Nearly 20 years after MCL1 was discovered, scientists have identified a second form of the protein that works in a different location in cells and performs a different function. This newly identified version is shorter and toils inside rather than outside mitochondria where it assists in production of chemical energy that powers cells. The research appears in today's online edition of the scientific journal Nature Cell Biology.

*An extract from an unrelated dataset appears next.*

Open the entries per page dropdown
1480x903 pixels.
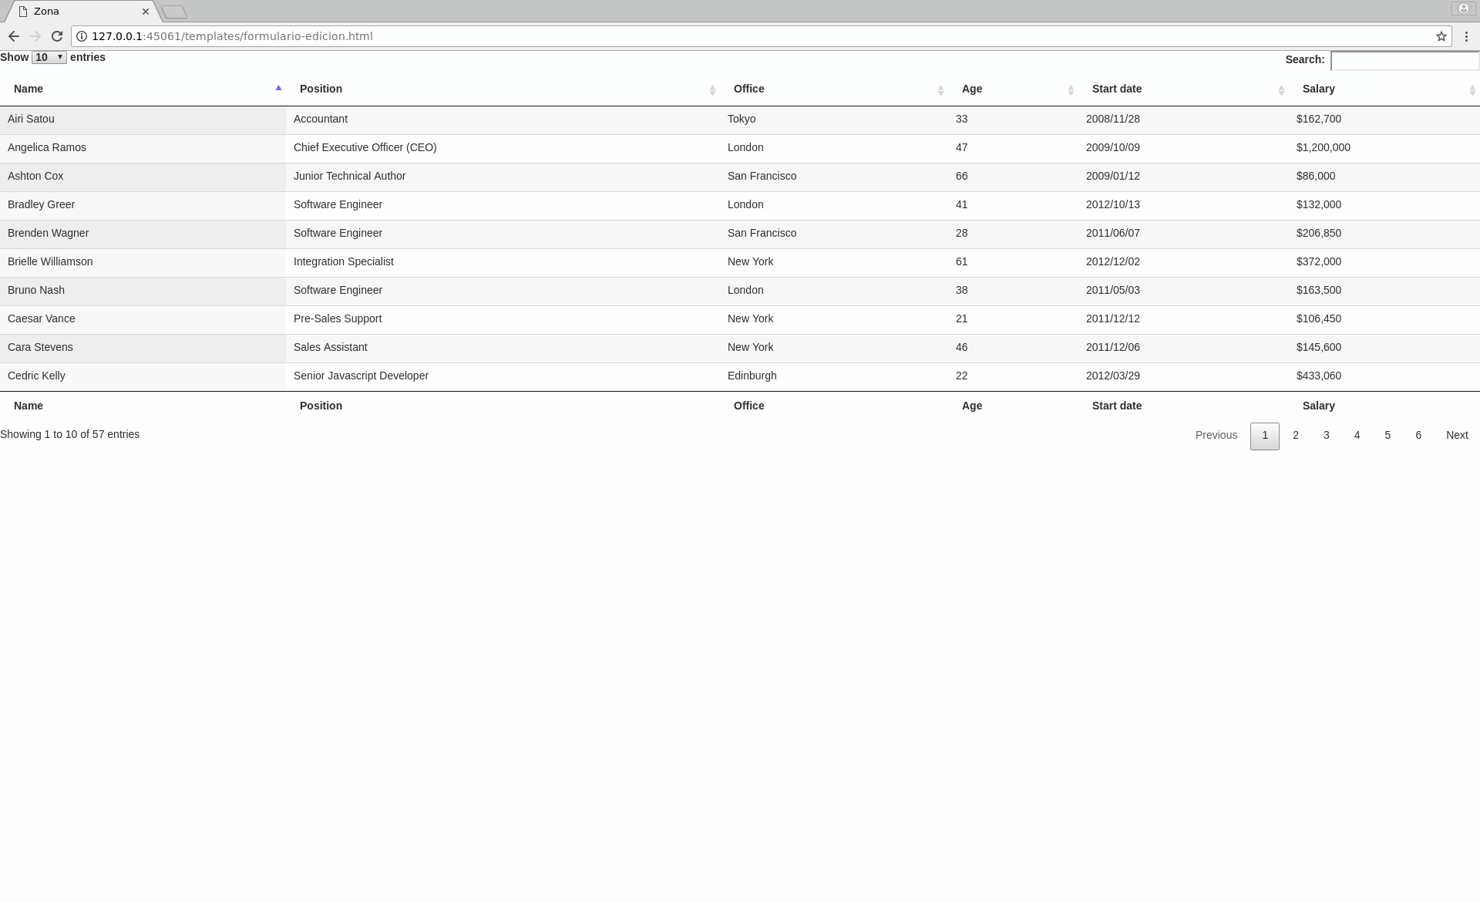click(49, 57)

The finding will likely aid the development of cancer drugs. Many cancers feature high levels of MCL1 or extra copies of the gene, and there is widespread interest in the protein for its potential to treat cancer. Until now, however, those efforts have focused solely on MCL1's role on the outer mitochondrial membrane, where it blocks cell death via the apoptotic or cell suicide pathway. This study highlights another role.
"We believe this newly identified form of MCL1 that works inside the mitochondria is probably essential for tumor cell survival. If that proves to be correct, then strategies to block the protein from getting into mitochondria offer a new therapeutic approach for cancer treatment," said Joseph Opferman, Ph.D., an associate member of the St. Jude Department of Biochemistry and a Pew Scholar in the Biomedical Sciences. He is the paper's senior author.
Opferman has a longstanding interest in MCL1, which belongs to the BCL2 family of proteins that are critical regulators of apoptosis. Unlike other BCL2 proteins, MCL1 is required for embryonic development and for the survival of a variety of normal cell types. The protein is also essential for cancer cell survival.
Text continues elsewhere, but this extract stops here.